Bruce Allen, a fruit grower and packer in Yakima, Washington, said labor availability is a great concern for most Washington growers and a limiting factor in increasing their plantings. Although some growers have been successfully using the H-2A guest-worker program, they see it as a short-term solution and are nervous about planting perennial crops like tree fruits, not knowing if labor will be available for the next ten years.
“Orchards are a long-term investment,” he said. “Everybody would be more comfortable if there was a more permanent solution.”
Kirk Mayer, manager of the Washington Growers Clearing House Association, which represents 2,000 orchardists in Washington State, said a shortage of labor is one of the main reasons growers cite for quitting fruit growing and selling their orchards for housing developments.
Other reasons include the increasingly complex food safety regulations and the uncertainties about the costs of complying with the Affordable Care Act.

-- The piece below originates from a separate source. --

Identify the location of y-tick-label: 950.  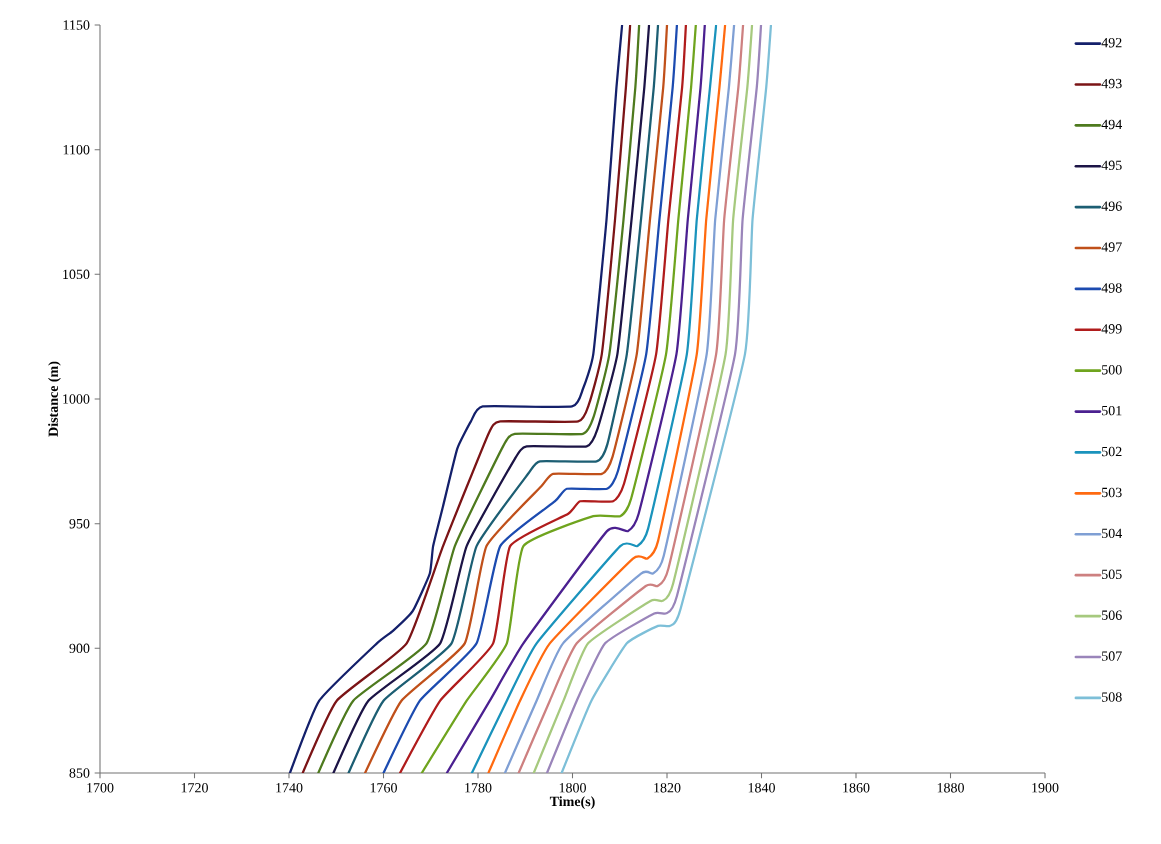
(80, 524).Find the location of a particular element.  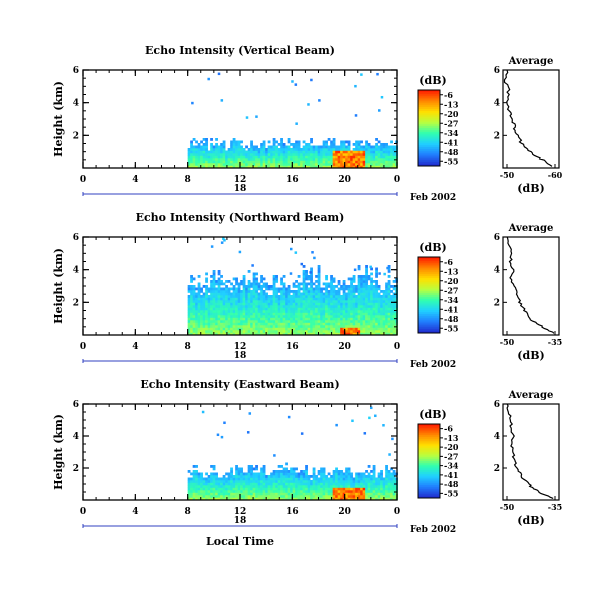

panel-title: Echo Intensity (Vertical Beam) is located at coordinates (240, 50).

Labor’s share of the total cost of fruit production is 48 percent, the report says, while labor’s share of growing corn, wheat, or soybeans is less than 10 percent.
There is huge variability among the various fruits, however. For apples, the share of crop that was imported changed very little over the first decade of the twenty-first century.

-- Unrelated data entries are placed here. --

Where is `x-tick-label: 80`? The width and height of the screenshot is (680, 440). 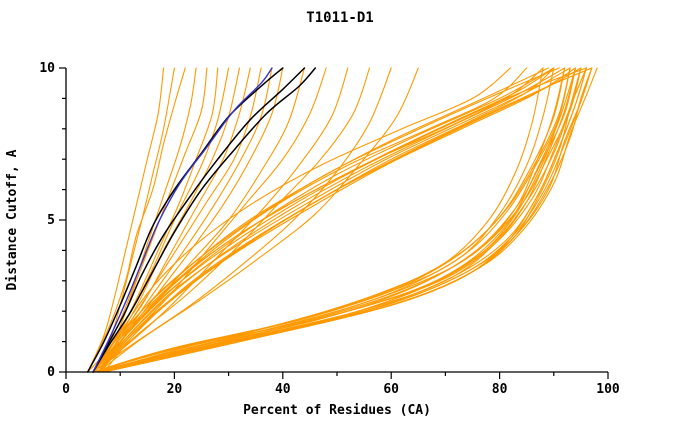 x-tick-label: 80 is located at coordinates (500, 390).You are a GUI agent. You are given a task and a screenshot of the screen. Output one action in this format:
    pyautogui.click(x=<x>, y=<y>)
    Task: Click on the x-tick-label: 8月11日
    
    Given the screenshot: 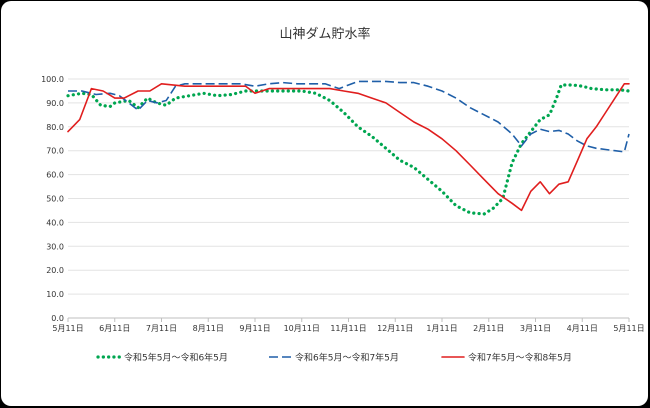 What is the action you would take?
    pyautogui.click(x=208, y=328)
    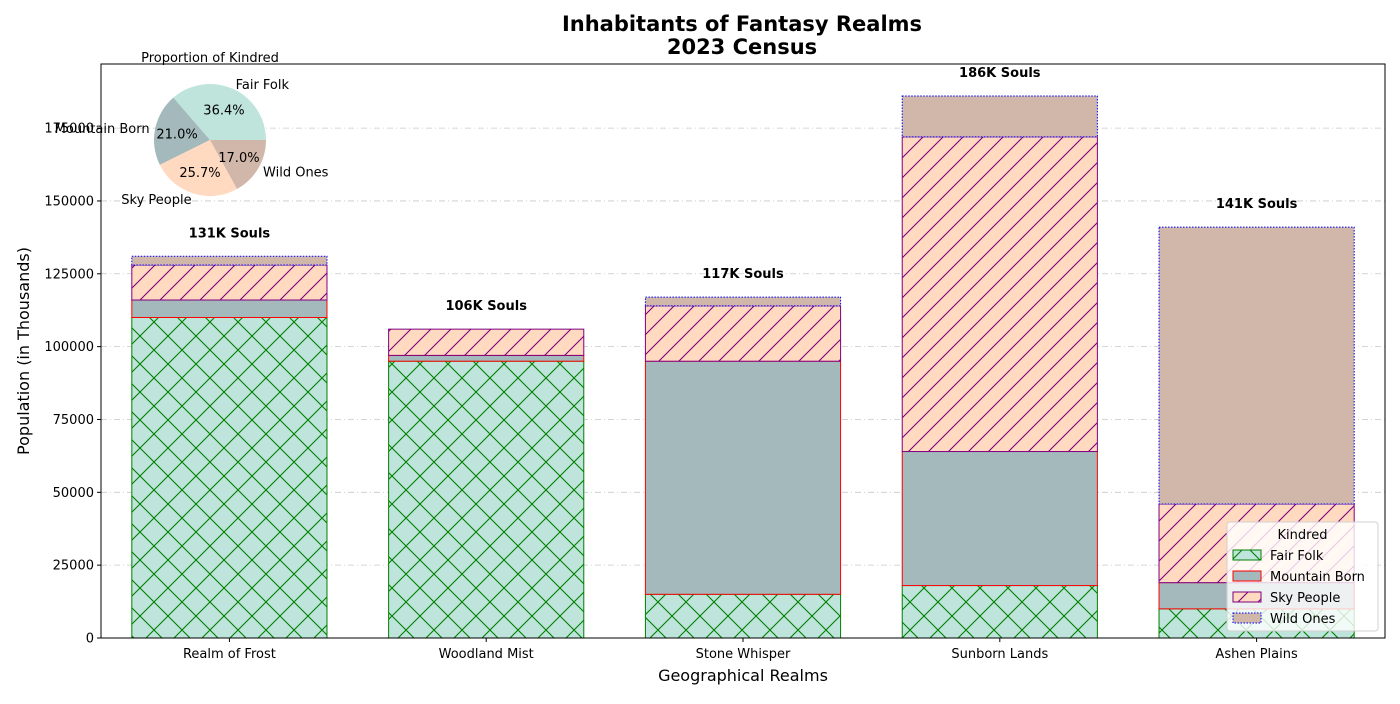 The height and width of the screenshot is (704, 1400). What do you see at coordinates (102, 130) in the screenshot?
I see `pie-label-mountain-born: Mountain Born` at bounding box center [102, 130]. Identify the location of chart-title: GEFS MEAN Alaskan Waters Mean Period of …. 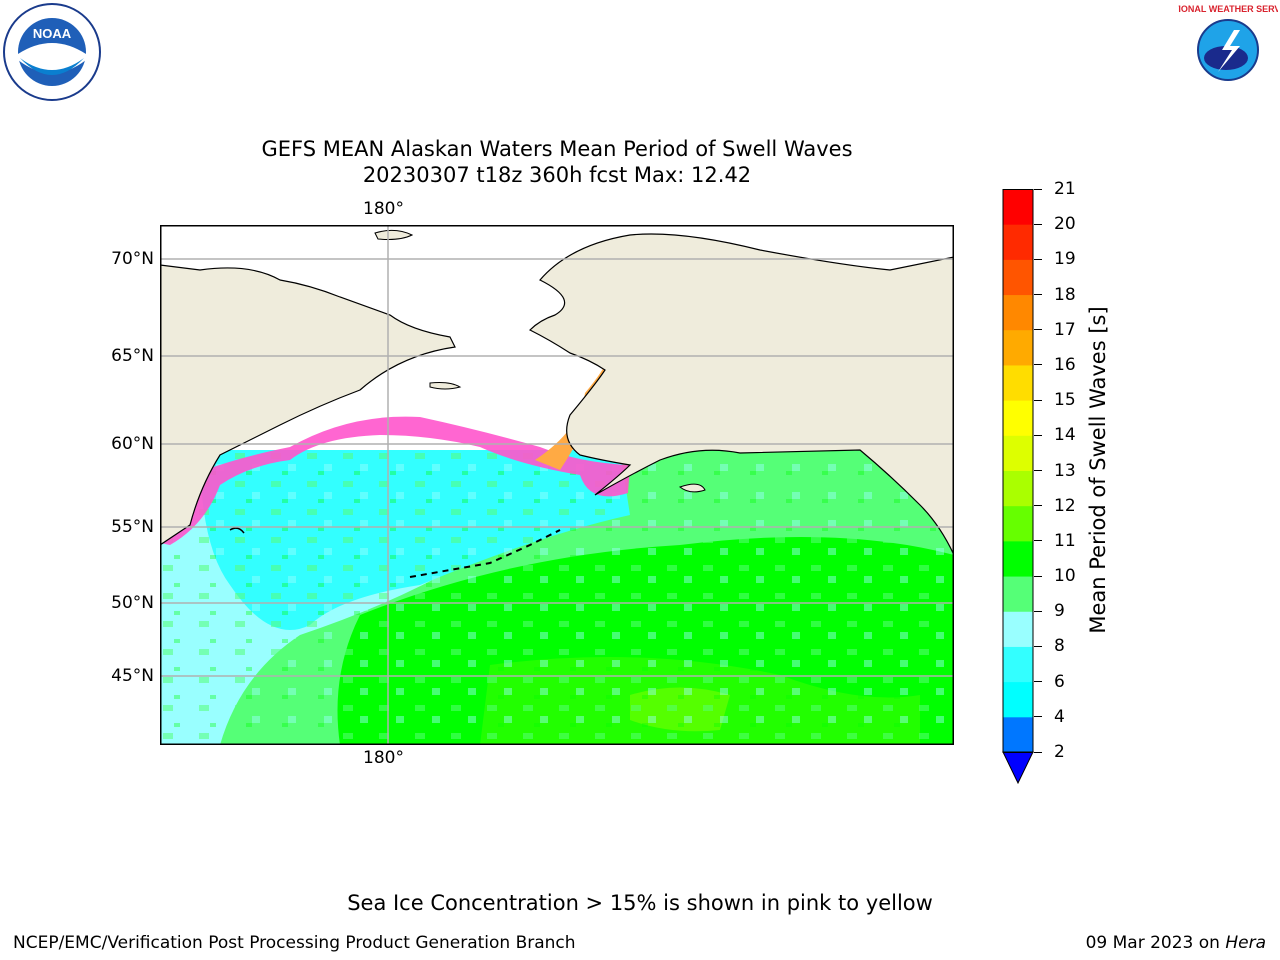
(557, 149).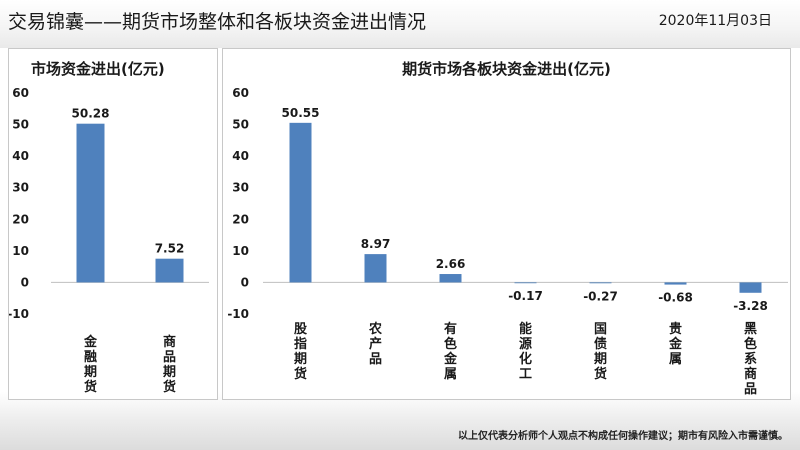  I want to click on disclaimer-text: 以上仅代表分析师个人观点不构成任何操作建议；期市有风险入市需谨慎。, so click(623, 436).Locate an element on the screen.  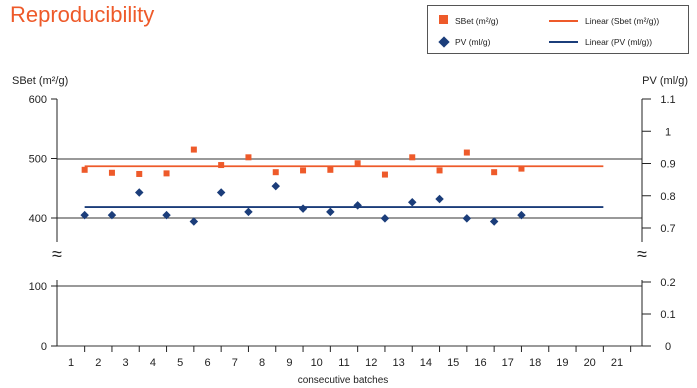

Fewer cherries were imported, a few more grapes were imported, and pear imports as a percentage fell. Peach and nectarine import levels stayed about the same, while plum imports increased, and blueberry imports’ share increased from about a third to about a half.
Between the two benchmark periods compared in the study, U.S. fruit and vegetable growers faced a labor shortage estimated at 80,000 farm laborers.
“Examining wage data for farm laborers in recent years provides clear and convincing evidence that this drop in employment is indeed due to a major shortage of available labor,” the report said.
Rising wages
Another piece of evidence of the labor shortage shows up in wages. From 2000 to 2013, the average wage paid to farmworkers in the U.S. increased substantially faster than the median wage paid to full-time high-school graduates in the country overall, the report says.
In fact, since 2000 the average wage paid to farmworkers has increased faster than the salaries of college graduates at the top 10 percent of the wage distribution, a group whose skills were in particularly high demand.
“If the 80,000-person decrease in employed farmworkers was due to factors other than a labor shortage—like increased crop mechanization—we would expect wages to be traveling in the opposite direction,” the report said.
The 31-page report was written by Stephen Bronars, a Washington, D.C.-based senior economist at Welch Consulting.
Very interesting information covered in this article. I have a couple questions on this statement, “wage paid to farmworkers in the U.S. increased”, Do you have any specific figures about how much farm workers get paid? What are their actual wages in 2013 and 2014? I wonder which farms or farm work occupations pay better, and if farm workers are making below or above Michigan minimum wage and if their pay check provides enough to live comfortably.